◆ DIRECTIONS FOR THIS TASK ◆
Copy the following entries word for word, keeping every line as it appears.

---*---

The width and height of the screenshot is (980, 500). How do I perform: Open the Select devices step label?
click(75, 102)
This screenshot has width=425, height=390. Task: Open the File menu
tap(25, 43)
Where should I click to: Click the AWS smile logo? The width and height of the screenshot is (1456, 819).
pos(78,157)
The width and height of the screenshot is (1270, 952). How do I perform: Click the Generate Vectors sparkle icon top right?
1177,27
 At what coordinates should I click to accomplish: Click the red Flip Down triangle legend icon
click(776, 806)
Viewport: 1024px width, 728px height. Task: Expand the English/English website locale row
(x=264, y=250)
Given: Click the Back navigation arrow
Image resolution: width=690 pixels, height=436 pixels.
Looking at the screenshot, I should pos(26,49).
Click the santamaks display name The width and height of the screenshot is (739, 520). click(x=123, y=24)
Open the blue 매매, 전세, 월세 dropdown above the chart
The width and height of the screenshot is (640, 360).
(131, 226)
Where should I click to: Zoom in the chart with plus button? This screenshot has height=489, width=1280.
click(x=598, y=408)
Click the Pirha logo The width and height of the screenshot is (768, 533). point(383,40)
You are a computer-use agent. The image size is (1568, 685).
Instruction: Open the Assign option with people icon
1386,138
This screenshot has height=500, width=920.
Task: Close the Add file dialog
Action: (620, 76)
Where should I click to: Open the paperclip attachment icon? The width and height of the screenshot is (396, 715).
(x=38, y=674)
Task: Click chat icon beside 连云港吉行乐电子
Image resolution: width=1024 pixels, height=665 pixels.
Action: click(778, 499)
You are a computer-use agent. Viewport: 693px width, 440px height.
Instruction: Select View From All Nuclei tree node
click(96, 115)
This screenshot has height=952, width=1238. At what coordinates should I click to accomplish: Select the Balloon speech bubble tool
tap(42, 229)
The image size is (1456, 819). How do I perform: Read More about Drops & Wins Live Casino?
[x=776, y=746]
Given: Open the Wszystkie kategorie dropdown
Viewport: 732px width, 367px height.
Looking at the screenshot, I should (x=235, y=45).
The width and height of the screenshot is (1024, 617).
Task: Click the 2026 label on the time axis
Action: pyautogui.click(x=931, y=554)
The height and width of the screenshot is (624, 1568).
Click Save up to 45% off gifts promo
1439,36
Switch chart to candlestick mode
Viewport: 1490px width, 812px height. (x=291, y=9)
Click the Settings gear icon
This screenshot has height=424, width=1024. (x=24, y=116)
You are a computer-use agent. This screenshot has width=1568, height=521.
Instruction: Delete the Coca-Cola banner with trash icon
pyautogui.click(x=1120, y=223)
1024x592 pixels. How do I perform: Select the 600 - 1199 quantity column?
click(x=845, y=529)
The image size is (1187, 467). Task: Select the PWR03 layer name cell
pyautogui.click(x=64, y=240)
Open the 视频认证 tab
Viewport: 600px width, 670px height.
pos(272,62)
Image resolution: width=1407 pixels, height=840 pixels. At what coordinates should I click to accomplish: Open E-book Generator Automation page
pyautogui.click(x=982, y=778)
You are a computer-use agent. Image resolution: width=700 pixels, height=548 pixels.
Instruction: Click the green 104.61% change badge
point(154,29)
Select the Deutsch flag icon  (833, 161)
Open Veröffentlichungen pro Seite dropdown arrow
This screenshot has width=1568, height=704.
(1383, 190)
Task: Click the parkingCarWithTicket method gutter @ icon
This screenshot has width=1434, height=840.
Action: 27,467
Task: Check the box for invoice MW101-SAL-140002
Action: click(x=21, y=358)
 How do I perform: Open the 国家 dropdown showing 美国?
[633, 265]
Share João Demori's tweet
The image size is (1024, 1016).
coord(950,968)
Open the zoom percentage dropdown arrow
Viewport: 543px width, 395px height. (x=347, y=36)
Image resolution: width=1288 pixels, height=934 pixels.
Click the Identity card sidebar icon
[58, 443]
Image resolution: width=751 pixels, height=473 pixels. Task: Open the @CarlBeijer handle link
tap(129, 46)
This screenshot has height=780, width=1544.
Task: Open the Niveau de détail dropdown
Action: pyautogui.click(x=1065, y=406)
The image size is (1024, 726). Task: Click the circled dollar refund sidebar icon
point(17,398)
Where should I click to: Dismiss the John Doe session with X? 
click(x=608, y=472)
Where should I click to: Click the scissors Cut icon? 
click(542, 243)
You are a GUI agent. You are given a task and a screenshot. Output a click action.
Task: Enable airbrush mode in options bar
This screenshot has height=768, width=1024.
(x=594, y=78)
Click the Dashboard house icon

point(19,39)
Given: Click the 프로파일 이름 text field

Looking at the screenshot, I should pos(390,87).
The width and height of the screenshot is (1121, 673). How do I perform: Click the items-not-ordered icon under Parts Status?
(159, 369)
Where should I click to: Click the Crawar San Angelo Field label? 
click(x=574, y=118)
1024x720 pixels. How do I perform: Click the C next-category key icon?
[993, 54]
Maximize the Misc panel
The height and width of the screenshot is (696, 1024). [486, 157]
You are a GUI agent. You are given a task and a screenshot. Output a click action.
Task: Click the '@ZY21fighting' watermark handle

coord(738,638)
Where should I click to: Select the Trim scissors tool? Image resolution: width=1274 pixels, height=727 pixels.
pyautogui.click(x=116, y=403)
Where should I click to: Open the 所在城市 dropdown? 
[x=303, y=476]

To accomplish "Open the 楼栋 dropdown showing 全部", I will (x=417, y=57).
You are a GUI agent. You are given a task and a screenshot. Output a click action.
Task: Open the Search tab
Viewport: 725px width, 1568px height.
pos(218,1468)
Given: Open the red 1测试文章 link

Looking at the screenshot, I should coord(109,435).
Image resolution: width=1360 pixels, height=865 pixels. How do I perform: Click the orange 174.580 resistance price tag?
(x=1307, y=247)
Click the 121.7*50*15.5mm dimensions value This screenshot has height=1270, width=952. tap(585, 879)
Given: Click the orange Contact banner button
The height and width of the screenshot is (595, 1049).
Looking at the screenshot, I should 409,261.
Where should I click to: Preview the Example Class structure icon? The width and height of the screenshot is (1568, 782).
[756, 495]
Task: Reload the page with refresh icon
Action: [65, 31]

---*---

◆ TASK RESPONSE ◆
The width and height of the screenshot is (980, 500). How do I perform: Open the Select devices step label?
click(75, 102)
This screenshot has width=425, height=390. Task: Open the File menu
tap(25, 43)
Where should I click to: Click the AWS smile logo? The width and height of the screenshot is (1456, 819).
pos(78,157)
The width and height of the screenshot is (1270, 952). How do I perform: Click the Generate Vectors sparkle icon top right?
1177,27
 At what coordinates should I click to accomplish: Click the red Flip Down triangle legend icon
click(776, 806)
Viewport: 1024px width, 728px height. Task: Expand the English/English website locale row
(x=264, y=250)
Given: Click the Back navigation arrow
Image resolution: width=690 pixels, height=436 pixels.
Looking at the screenshot, I should pos(26,49).
Click the santamaks display name The width and height of the screenshot is (739, 520). click(x=123, y=24)
Open the blue 매매, 전세, 월세 dropdown above the chart
The width and height of the screenshot is (640, 360).
(131, 226)
Where should I click to: Zoom in the chart with plus button? This screenshot has height=489, width=1280.
click(x=598, y=408)
Click the Pirha logo The width and height of the screenshot is (768, 533). point(383,40)
You are a computer-use agent. The image size is (1568, 685).
Instruction: Open the Assign option with people icon
1386,138
This screenshot has height=500, width=920.
Task: Close the Add file dialog
Action: (620, 76)
Where should I click to: Open the paperclip attachment icon? The width and height of the screenshot is (396, 715).
(x=38, y=674)
Task: Click chat icon beside 连云港吉行乐电子
Image resolution: width=1024 pixels, height=665 pixels.
Action: click(778, 499)
You are a computer-use agent. Viewport: 693px width, 440px height.
Instruction: Select View From All Nuclei tree node
click(96, 115)
This screenshot has height=952, width=1238. At what coordinates should I click to accomplish: Select the Balloon speech bubble tool
tap(42, 229)
The image size is (1456, 819). How do I perform: Read More about Drops & Wins Live Casino?
[x=776, y=746]
Given: Open the Wszystkie kategorie dropdown
Viewport: 732px width, 367px height.
Looking at the screenshot, I should (x=235, y=45).
The width and height of the screenshot is (1024, 617).
Task: Click the 2026 label on the time axis
Action: pyautogui.click(x=931, y=554)
The height and width of the screenshot is (624, 1568).
Click Save up to 45% off gifts promo
1439,36
Switch chart to candlestick mode
Viewport: 1490px width, 812px height. (x=291, y=9)
Click the Settings gear icon
This screenshot has height=424, width=1024. (x=24, y=116)
You are a computer-use agent. This screenshot has width=1568, height=521.
Instruction: Delete the Coca-Cola banner with trash icon
pyautogui.click(x=1120, y=223)
1024x592 pixels. How do I perform: Select the 600 - 1199 quantity column?
click(x=845, y=529)
The image size is (1187, 467). Task: Select the PWR03 layer name cell
pyautogui.click(x=64, y=240)
Open the 视频认证 tab
Viewport: 600px width, 670px height.
pos(272,62)
Image resolution: width=1407 pixels, height=840 pixels. At what coordinates should I click to accomplish: Open E-book Generator Automation page
pyautogui.click(x=982, y=778)
You are a computer-use agent. Image resolution: width=700 pixels, height=548 pixels.
Instruction: Click the green 104.61% change badge
point(154,29)
Select the Deutsch flag icon  (833, 161)
Open Veröffentlichungen pro Seite dropdown arrow
This screenshot has width=1568, height=704.
(1383, 190)
Task: Click the parkingCarWithTicket method gutter @ icon
This screenshot has width=1434, height=840.
Action: 27,467
Task: Check the box for invoice MW101-SAL-140002
Action: click(x=21, y=358)
 How do I perform: Open the 国家 dropdown showing 美国?
[633, 265]
Share João Demori's tweet
The image size is (1024, 1016).
coord(950,968)
Open the zoom percentage dropdown arrow
Viewport: 543px width, 395px height. (x=347, y=36)
Image resolution: width=1288 pixels, height=934 pixels.
Click the Identity card sidebar icon
[58, 443]
Image resolution: width=751 pixels, height=473 pixels. Task: Open the @CarlBeijer handle link
tap(129, 46)
This screenshot has height=780, width=1544.
Task: Open the Niveau de détail dropdown
Action: pyautogui.click(x=1065, y=406)
The image size is (1024, 726). Task: Click the circled dollar refund sidebar icon
point(17,398)
Where should I click to: Dismiss the John Doe session with X? 
click(x=608, y=472)
Where should I click to: Click the scissors Cut icon? 
click(542, 243)
You are a GUI agent. You are given a task and a screenshot. Output a click action.
Task: Enable airbrush mode in options bar
This screenshot has height=768, width=1024.
(x=594, y=78)
Click the Dashboard house icon

point(19,39)
Given: Click the 프로파일 이름 text field

Looking at the screenshot, I should pos(390,87).
The width and height of the screenshot is (1121, 673). How do I perform: Click the items-not-ordered icon under Parts Status?
(159, 369)
Where should I click to: Click the Crawar San Angelo Field label? 
click(x=574, y=118)
1024x720 pixels. How do I perform: Click the C next-category key icon?
[993, 54]
Maximize the Misc panel
The height and width of the screenshot is (696, 1024). [486, 157]
You are a GUI agent. You are given a task and a screenshot. Output a click action.
Task: Click the '@ZY21fighting' watermark handle

coord(738,638)
Where should I click to: Select the Trim scissors tool? Image resolution: width=1274 pixels, height=727 pixels.
pyautogui.click(x=116, y=403)
Where should I click to: Open the 所在城市 dropdown? 
[x=303, y=476]

To accomplish "Open the 楼栋 dropdown showing 全部", I will (x=417, y=57).
You are a GUI agent. You are given a task and a screenshot. Output a click action.
Task: Open the Search tab
Viewport: 725px width, 1568px height.
pos(218,1468)
Given: Open the red 1测试文章 link

Looking at the screenshot, I should coord(109,435).
Image resolution: width=1360 pixels, height=865 pixels. How do I perform: Click the orange 174.580 resistance price tag?
(x=1307, y=247)
Click the 121.7*50*15.5mm dimensions value This screenshot has height=1270, width=952. tap(585, 879)
Given: Click the orange Contact banner button
The height and width of the screenshot is (595, 1049).
Looking at the screenshot, I should 409,261.
Where should I click to: Preview the Example Class structure icon? The width and height of the screenshot is (1568, 782).
[756, 495]
Task: Reload the page with refresh icon
Action: [65, 31]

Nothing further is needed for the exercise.